Das Buch war zu Anfang dieses Jahrhunderts gestaltet und gedruckt worden, zu einer Zeit, als in Leipzig noch nicht einmal 200 Autos fuhren. Das Auto war noch ein so ungewöhnliches Ding, dass selbst der Fiskus, stets bemüht bei dem ihm unterworfenen Bürger neue sprudelnden Quellen ausfindig zu machen, diese Jahrhundertentdeckung noch nicht für sich entdeckt hatte. Eine Kraftfahrzeugsteuer wurde im Deutschen Reich erst später, 1906, erhoben. Das Auto hieß noch nicht Auto, selbst das Wort Automobil erscheint in den Lexika nur, um auf den Motorwagen zu verweisen. Der Zeitgeist hat aber das Wort bereits für den Motorwagen besetzt und es wenige Jahre später dafür vollständig okkupiert.
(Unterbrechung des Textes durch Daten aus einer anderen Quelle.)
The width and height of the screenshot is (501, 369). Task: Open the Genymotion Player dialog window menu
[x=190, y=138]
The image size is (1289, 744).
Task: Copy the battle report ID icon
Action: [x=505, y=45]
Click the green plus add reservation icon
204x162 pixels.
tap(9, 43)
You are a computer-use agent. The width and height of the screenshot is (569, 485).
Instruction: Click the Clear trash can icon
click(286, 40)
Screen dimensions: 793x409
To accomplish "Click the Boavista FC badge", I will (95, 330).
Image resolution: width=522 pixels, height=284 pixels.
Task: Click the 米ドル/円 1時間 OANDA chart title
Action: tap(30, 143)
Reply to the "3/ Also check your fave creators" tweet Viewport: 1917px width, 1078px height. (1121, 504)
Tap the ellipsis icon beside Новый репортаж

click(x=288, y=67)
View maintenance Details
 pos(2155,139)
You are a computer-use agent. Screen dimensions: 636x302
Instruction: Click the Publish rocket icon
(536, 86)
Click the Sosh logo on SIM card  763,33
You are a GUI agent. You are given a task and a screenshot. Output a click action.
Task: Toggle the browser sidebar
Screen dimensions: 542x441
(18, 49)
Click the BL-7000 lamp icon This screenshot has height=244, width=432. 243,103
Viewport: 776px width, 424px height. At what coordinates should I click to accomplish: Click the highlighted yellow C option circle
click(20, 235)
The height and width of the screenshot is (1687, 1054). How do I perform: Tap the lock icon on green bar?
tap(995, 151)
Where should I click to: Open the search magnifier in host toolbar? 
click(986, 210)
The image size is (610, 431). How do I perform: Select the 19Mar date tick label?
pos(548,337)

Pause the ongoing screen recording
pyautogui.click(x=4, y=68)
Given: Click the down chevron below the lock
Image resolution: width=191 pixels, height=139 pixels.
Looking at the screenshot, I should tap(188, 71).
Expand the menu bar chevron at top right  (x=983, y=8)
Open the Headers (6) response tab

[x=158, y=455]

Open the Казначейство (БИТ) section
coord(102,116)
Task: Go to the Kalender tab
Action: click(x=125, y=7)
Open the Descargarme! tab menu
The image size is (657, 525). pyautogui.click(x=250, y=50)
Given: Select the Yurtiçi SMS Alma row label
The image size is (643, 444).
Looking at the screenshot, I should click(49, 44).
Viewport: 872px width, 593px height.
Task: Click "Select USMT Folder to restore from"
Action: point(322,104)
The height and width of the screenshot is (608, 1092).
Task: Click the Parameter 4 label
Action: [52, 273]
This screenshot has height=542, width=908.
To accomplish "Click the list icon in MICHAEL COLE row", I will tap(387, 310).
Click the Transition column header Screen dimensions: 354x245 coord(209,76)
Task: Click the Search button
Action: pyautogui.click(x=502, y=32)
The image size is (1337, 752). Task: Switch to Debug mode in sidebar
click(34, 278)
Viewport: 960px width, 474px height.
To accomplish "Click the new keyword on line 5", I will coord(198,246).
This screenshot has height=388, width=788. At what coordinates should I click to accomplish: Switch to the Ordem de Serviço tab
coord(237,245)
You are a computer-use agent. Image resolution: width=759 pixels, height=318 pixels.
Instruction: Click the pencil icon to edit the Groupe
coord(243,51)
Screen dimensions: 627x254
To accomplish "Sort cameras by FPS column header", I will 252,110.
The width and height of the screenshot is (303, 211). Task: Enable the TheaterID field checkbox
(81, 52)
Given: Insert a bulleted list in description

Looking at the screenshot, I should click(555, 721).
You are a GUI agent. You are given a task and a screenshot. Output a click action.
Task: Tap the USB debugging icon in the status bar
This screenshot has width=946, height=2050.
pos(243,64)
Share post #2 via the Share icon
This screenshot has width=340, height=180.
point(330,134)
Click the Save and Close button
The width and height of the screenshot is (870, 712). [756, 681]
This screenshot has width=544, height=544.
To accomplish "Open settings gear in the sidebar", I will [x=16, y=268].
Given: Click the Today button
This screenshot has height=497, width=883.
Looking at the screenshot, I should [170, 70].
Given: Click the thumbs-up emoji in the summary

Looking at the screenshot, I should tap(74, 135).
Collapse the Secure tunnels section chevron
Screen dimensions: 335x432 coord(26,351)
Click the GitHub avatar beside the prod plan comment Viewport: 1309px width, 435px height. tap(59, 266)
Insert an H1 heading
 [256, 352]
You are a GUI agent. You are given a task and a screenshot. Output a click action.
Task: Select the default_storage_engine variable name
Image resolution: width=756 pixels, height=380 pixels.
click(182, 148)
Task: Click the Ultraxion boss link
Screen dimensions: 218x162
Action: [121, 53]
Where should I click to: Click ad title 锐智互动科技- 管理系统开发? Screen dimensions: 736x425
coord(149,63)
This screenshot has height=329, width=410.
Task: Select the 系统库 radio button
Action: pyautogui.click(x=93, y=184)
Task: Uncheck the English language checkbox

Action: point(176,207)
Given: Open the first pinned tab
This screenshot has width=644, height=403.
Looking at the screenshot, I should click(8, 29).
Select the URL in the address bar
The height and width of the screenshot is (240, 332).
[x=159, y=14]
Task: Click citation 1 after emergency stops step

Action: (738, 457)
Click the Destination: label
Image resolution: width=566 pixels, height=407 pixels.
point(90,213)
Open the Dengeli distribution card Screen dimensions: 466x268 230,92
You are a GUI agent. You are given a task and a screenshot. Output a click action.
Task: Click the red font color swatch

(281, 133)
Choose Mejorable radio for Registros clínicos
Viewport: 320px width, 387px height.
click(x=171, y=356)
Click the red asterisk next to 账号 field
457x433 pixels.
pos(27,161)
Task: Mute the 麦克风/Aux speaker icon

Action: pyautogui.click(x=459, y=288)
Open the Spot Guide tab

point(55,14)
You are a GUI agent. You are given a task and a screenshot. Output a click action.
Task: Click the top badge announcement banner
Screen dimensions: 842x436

So vollständig, dass heute keinem Verleger und Buchgestalter einfallen würde, den Titel für die autobiografischen Schriften nochmals so wie Kippenberg auseinanderzunehmen, zudem noch auf einen Trennungsstrich zu verzichten und - befremdlich für unser Auge und den Pennälerwitz provozierend - auf das Titelblatt zu schreiben

"Goethes Auto biographische Schriften"

Für mich steckt in diesem verkürzten Titel in nuce die ganze Leistung Kippenbergs. Goethe war sein Fixstern, sein Kompass, sein Verlag war bereits der eigentliche Klassikerverlag, bevor der InselVerlag seine Tochter, den Deutschen Klassiker Verlag, gebiert.

Ich hoffe für die Stadt Leipzig, dass der InselVerlag diese Stadt wieder zu seiner eigentlichen Heimat macht. Zur Verlagsgeschichte gehören München und Berlin, Wiesbaden und Frankfurt, aber Leipzig ist die wahre Heimat der Insel. Leipzig hat durch Krieg und deutsche Teilung sehr gelitten. Vieles ist wiederherstellbar, aber die stolze Buch- und Messestadt, die sie viele Jahrhunderte hindurch für Deutschland war, hat wohl irreparablen Schaden genommen. Ich wünschte, dass der InselVerlag noch deutlicher als bisher hier wieder siedelt.

Der in Berlin lebende Schriftsteller Christoph Hein hielt diese - hier gekürzt dokumentierte - Rede in dieser Woche in Leipzig zum 100. Geburtstag des Insel Verlages.